Identify all lines below that hold "agent" and collect them.

---*---

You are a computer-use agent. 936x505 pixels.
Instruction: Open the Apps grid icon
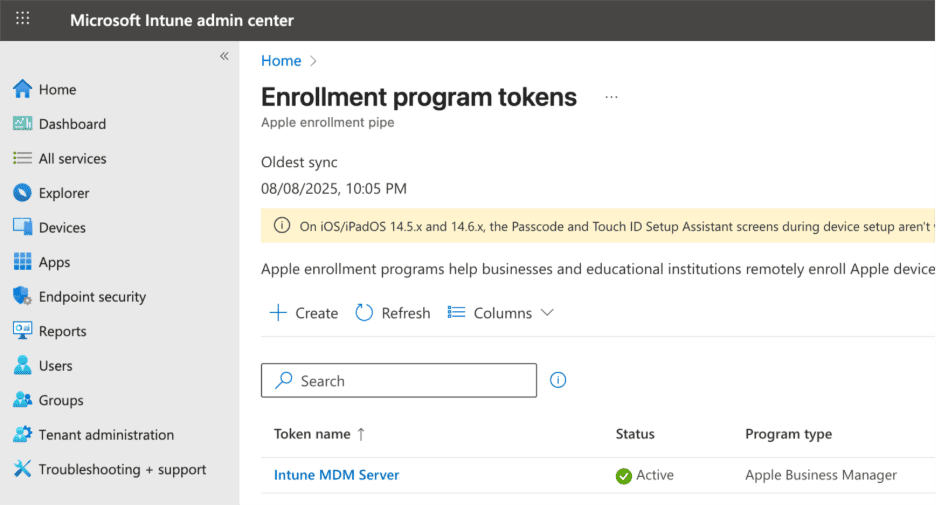(22, 262)
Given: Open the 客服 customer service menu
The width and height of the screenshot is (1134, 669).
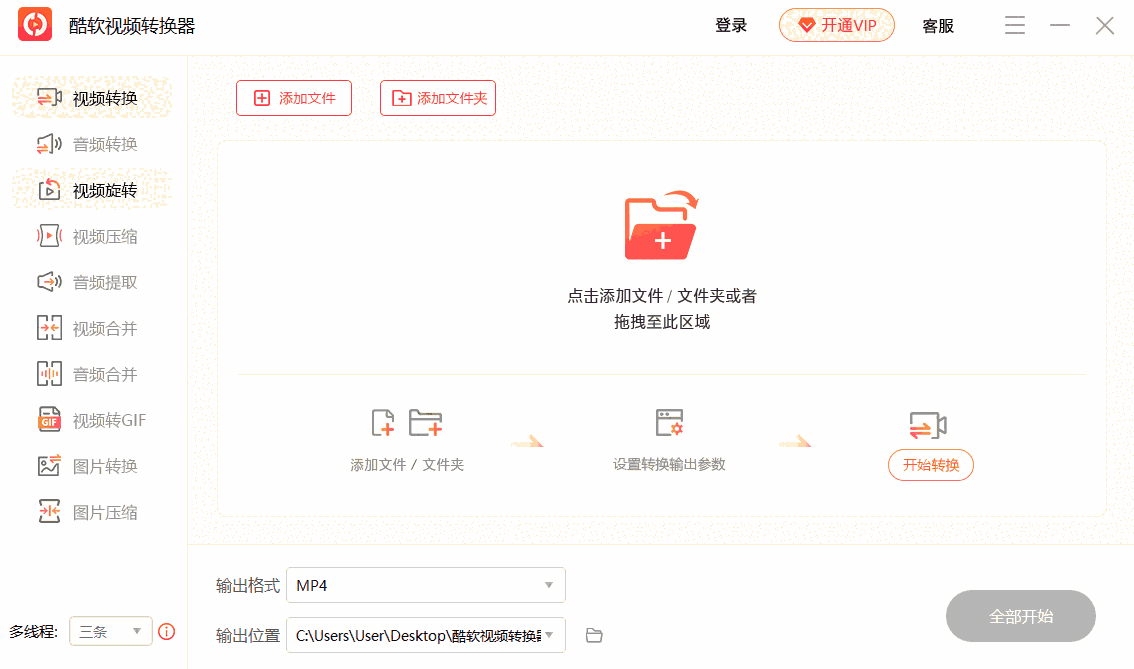Looking at the screenshot, I should pyautogui.click(x=938, y=25).
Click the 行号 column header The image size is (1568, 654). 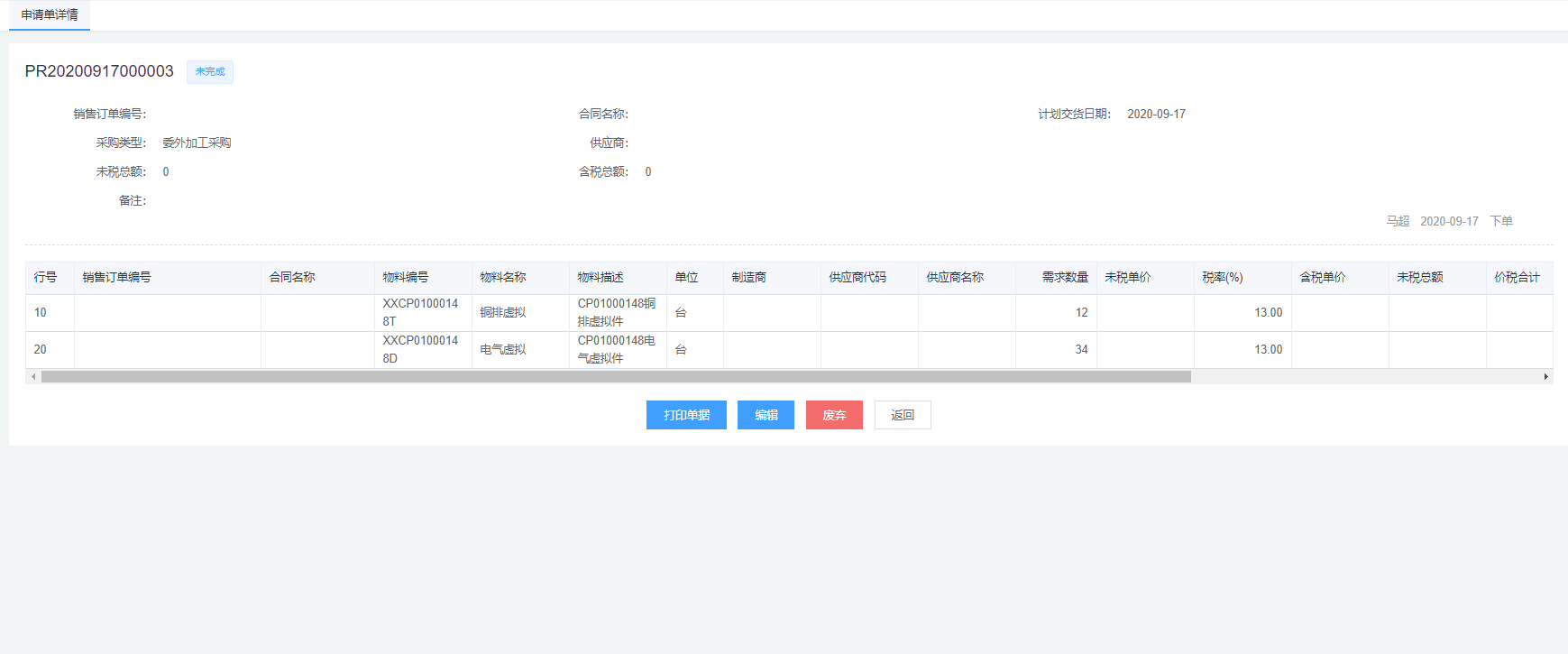coord(46,278)
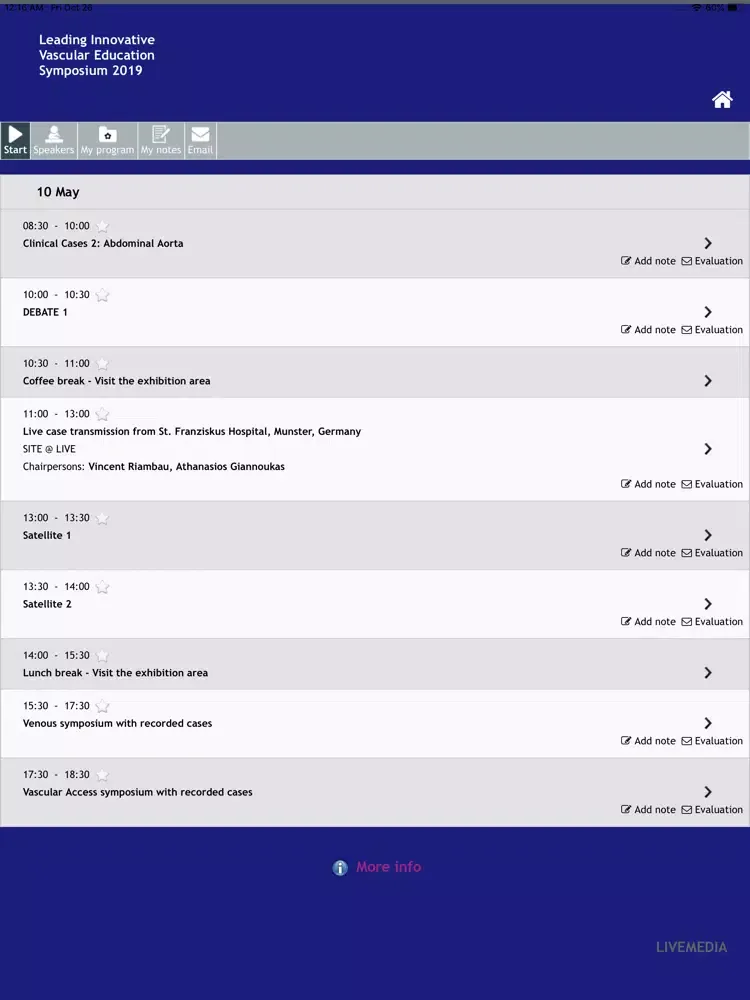The width and height of the screenshot is (750, 1000).
Task: Open the Speakers tab
Action: pos(53,140)
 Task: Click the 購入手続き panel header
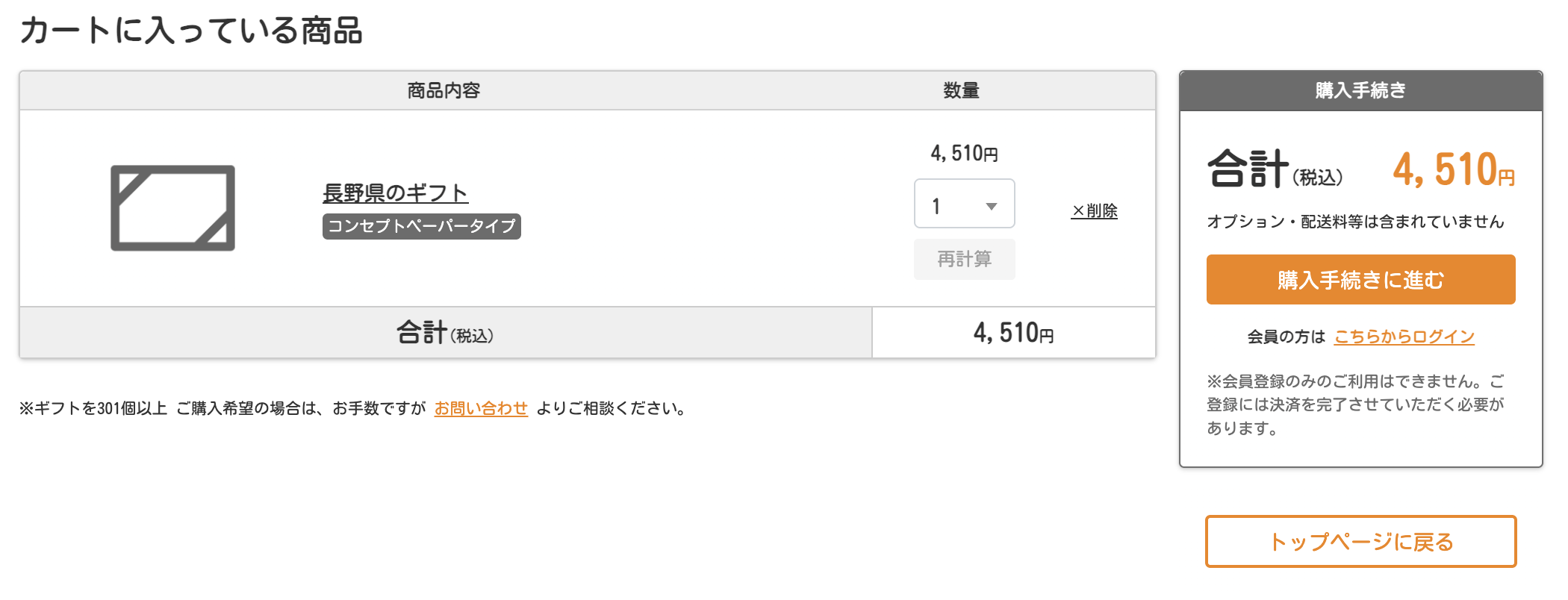pos(1360,91)
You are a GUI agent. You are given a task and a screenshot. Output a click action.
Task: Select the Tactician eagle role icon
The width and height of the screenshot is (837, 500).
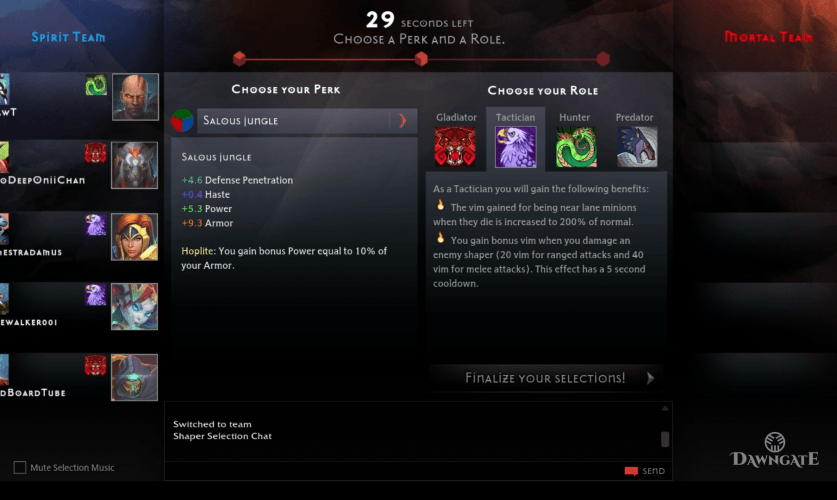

---*---

Your response —
You are a computer-use agent. 936x505 pixels.
You are a GUI agent. You are given a task and a screenshot. Output a click action.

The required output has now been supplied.